▸ TO DO
Show the lines below where "screenshot" occurs.
━━━━━ INFORMATION SUPPLIED
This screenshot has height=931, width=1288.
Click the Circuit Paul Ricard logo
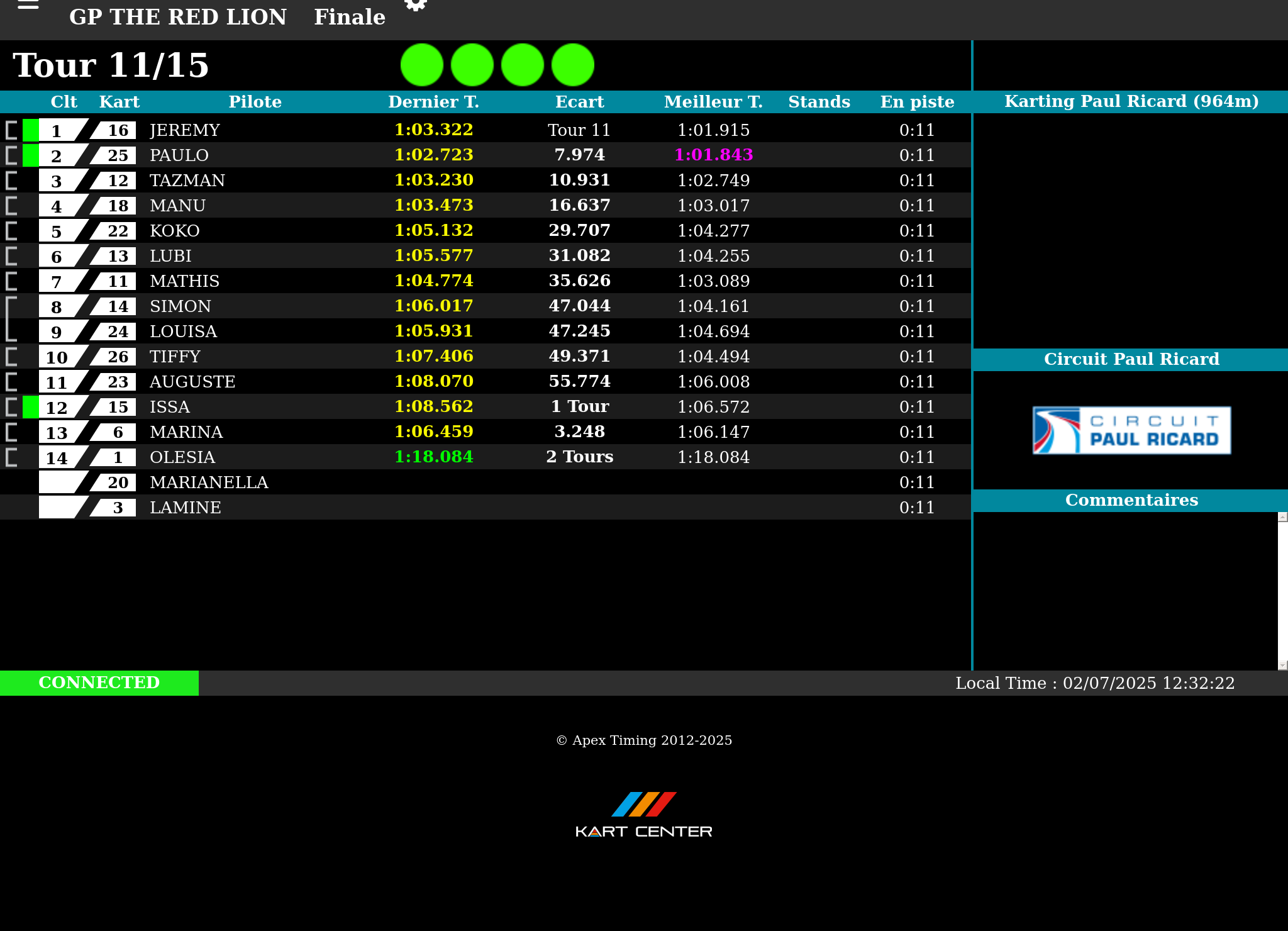1131,430
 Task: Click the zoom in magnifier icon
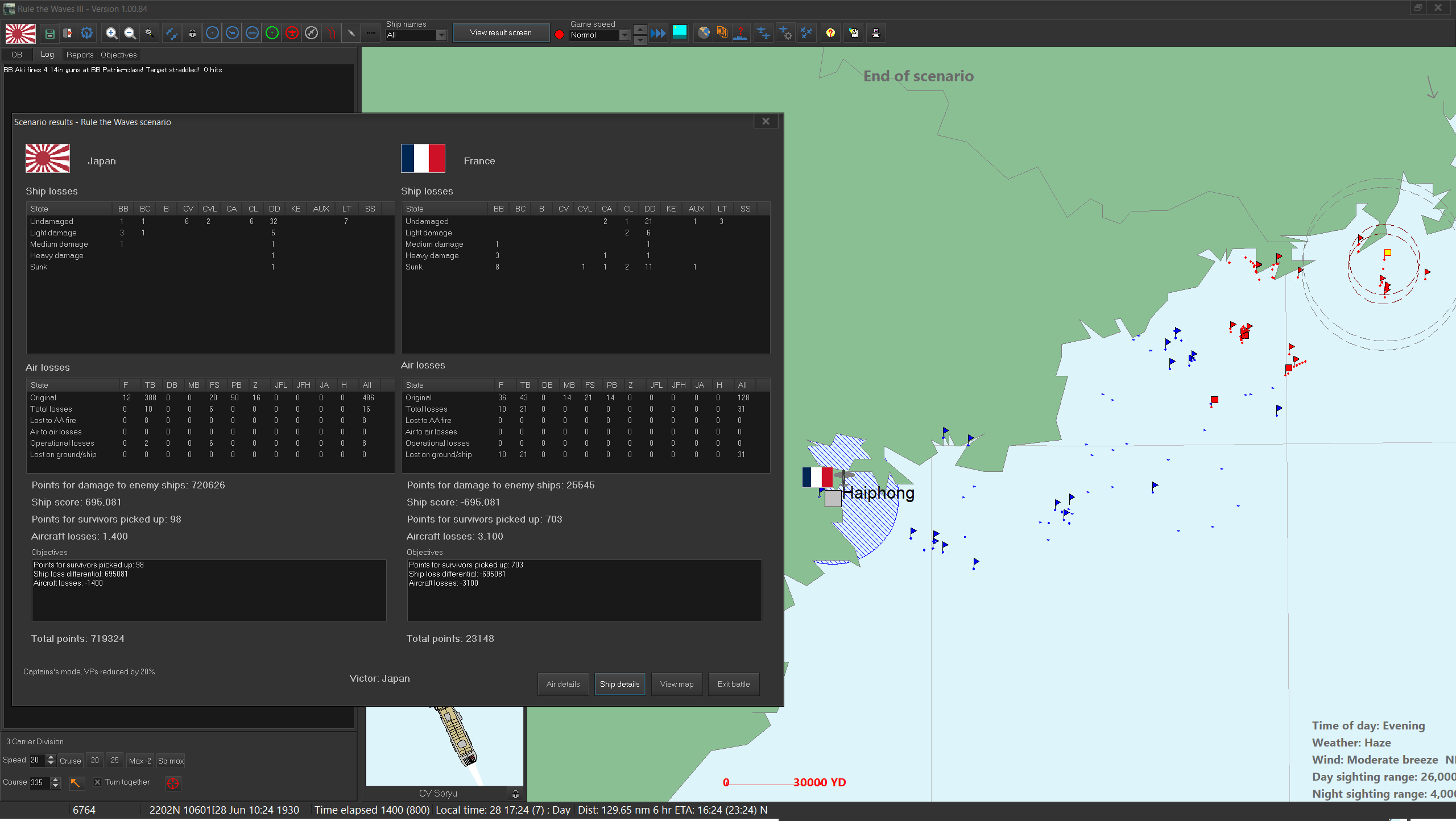pos(111,34)
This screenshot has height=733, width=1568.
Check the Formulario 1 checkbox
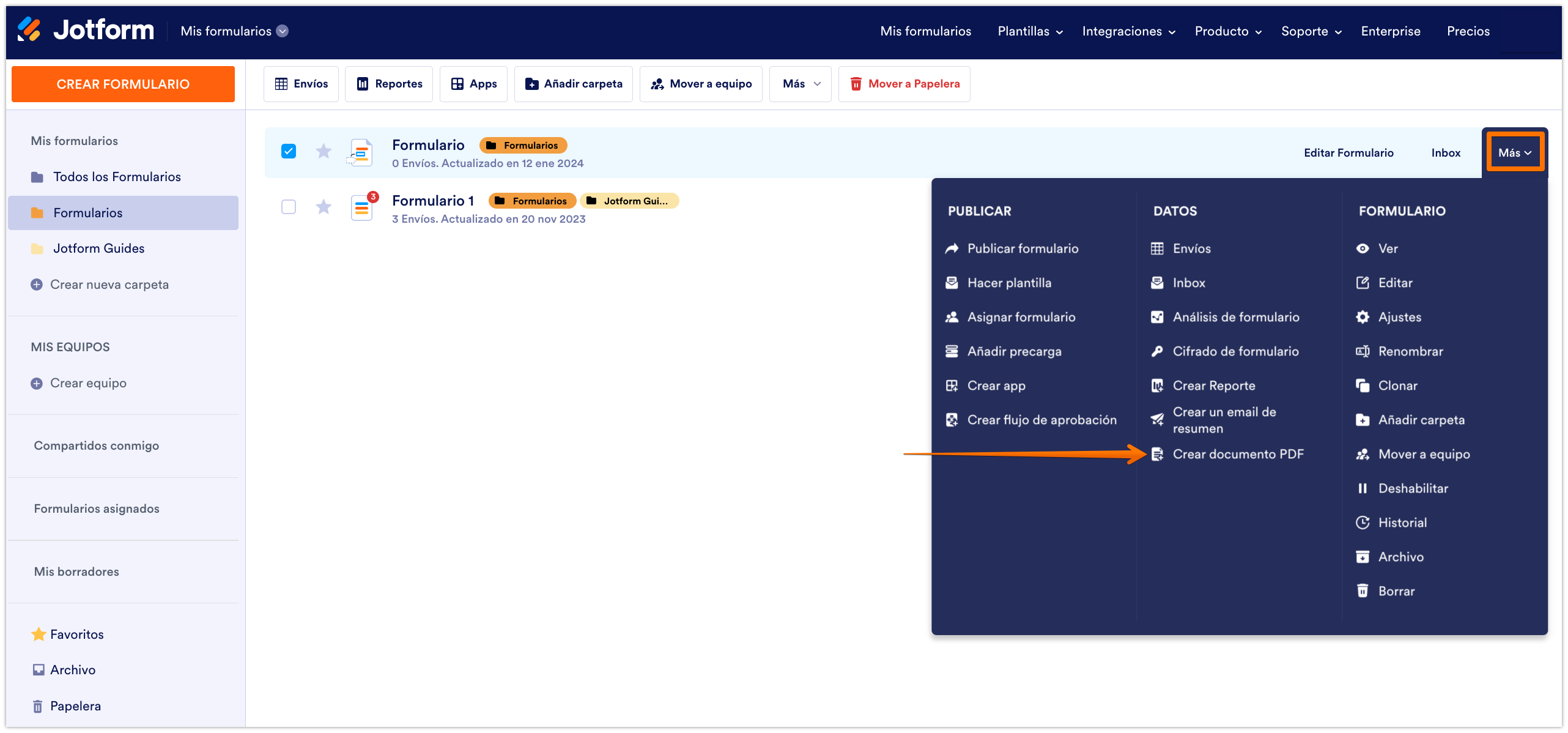pos(289,207)
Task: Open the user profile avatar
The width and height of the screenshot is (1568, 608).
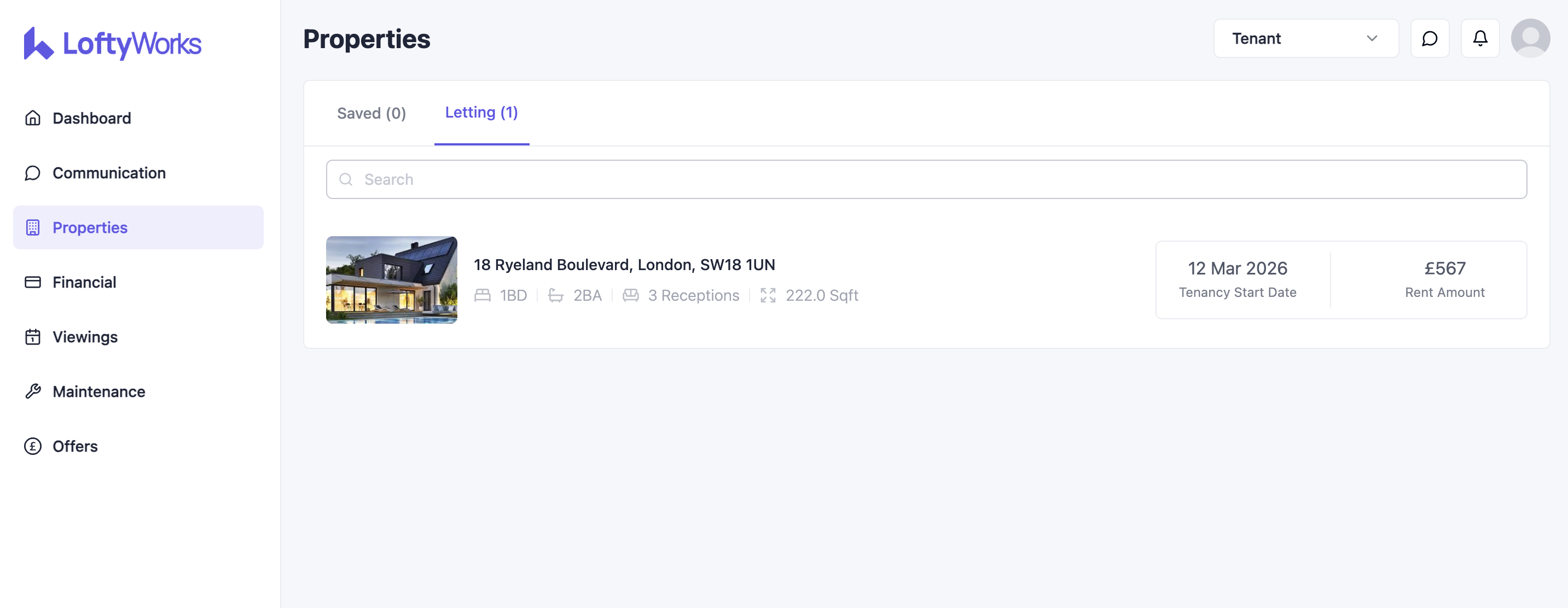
━━━━━━━━━━
▸ WRITTEN SOLUTION
This screenshot has height=931, width=1288.
This screenshot has height=733, width=1568.
The width and height of the screenshot is (1568, 608).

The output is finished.